▸ **What the task asks**
The required result is the number of lines below that hold the word "Viewport", stated without anything else.

▸ **Data extracted from a collection**
:::
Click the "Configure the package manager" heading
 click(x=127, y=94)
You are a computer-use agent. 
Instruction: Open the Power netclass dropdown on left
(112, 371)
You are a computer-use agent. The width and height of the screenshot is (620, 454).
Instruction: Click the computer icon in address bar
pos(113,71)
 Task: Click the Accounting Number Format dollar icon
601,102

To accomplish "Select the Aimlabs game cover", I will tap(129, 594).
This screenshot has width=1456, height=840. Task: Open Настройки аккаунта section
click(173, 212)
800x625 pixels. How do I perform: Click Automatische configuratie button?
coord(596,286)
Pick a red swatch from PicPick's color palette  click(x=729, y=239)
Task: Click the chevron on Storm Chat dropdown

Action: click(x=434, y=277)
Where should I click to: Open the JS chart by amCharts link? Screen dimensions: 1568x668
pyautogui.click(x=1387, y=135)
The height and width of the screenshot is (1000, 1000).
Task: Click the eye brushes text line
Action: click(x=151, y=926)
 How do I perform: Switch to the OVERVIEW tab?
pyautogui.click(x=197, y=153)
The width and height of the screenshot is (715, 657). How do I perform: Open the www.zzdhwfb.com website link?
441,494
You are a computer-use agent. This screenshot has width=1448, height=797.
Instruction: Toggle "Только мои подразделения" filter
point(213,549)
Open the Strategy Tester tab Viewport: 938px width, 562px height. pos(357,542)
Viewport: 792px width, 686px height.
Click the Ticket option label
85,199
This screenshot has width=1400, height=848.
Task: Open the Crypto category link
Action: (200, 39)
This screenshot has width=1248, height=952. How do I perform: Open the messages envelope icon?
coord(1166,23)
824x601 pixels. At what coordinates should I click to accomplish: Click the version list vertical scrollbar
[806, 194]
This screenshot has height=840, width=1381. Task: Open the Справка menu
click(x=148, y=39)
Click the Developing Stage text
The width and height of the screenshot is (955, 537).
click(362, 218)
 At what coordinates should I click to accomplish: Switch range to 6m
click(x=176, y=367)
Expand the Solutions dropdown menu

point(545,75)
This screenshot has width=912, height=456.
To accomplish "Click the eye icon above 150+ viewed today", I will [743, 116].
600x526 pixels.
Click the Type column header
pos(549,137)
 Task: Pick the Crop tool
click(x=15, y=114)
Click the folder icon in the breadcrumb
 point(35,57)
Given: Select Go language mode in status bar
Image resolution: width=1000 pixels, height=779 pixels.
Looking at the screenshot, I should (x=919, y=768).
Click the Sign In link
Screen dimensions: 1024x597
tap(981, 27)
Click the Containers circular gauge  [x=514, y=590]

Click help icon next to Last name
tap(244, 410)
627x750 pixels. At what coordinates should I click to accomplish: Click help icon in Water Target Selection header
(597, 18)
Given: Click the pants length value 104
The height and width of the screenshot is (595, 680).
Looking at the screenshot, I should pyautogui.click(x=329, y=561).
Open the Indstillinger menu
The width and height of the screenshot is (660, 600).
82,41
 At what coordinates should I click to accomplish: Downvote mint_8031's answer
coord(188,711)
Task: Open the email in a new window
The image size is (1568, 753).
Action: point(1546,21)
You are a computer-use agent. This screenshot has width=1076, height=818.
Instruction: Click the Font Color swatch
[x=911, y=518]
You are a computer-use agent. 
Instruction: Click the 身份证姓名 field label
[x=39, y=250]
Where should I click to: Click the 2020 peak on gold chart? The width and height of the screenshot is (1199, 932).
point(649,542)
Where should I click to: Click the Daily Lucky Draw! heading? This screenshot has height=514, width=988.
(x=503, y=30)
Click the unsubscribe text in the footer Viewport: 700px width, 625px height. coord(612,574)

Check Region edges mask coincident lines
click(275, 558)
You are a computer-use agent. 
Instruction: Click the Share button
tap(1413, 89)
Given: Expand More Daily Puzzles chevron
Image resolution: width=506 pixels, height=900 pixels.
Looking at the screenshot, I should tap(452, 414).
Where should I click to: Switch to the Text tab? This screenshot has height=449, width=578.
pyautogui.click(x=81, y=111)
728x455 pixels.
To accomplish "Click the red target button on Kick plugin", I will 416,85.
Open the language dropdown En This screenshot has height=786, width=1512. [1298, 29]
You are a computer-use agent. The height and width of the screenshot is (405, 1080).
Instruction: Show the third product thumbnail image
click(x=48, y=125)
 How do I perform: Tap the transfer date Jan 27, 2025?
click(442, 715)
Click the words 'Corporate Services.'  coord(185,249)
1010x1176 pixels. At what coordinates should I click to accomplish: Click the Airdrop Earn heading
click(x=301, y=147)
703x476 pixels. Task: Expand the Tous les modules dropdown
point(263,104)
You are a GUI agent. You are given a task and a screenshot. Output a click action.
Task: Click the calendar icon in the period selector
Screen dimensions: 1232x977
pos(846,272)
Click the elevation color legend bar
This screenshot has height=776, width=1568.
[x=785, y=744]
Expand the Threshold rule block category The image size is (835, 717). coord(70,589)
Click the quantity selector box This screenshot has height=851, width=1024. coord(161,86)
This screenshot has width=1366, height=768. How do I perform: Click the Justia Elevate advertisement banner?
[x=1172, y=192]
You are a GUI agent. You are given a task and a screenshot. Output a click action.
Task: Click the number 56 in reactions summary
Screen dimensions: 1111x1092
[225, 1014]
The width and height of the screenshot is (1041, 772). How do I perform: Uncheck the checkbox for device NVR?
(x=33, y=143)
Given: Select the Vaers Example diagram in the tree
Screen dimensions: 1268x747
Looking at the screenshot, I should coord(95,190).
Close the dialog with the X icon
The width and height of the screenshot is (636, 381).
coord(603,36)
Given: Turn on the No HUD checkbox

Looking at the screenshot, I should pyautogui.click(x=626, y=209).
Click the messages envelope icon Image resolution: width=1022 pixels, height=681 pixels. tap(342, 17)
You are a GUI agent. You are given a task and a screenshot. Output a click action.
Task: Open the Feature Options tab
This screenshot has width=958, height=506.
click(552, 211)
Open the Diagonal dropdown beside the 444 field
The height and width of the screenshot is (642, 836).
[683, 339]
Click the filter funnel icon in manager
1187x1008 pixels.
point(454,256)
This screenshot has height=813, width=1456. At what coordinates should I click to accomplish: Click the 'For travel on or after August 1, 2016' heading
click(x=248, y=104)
:::
▸ **Reply**
3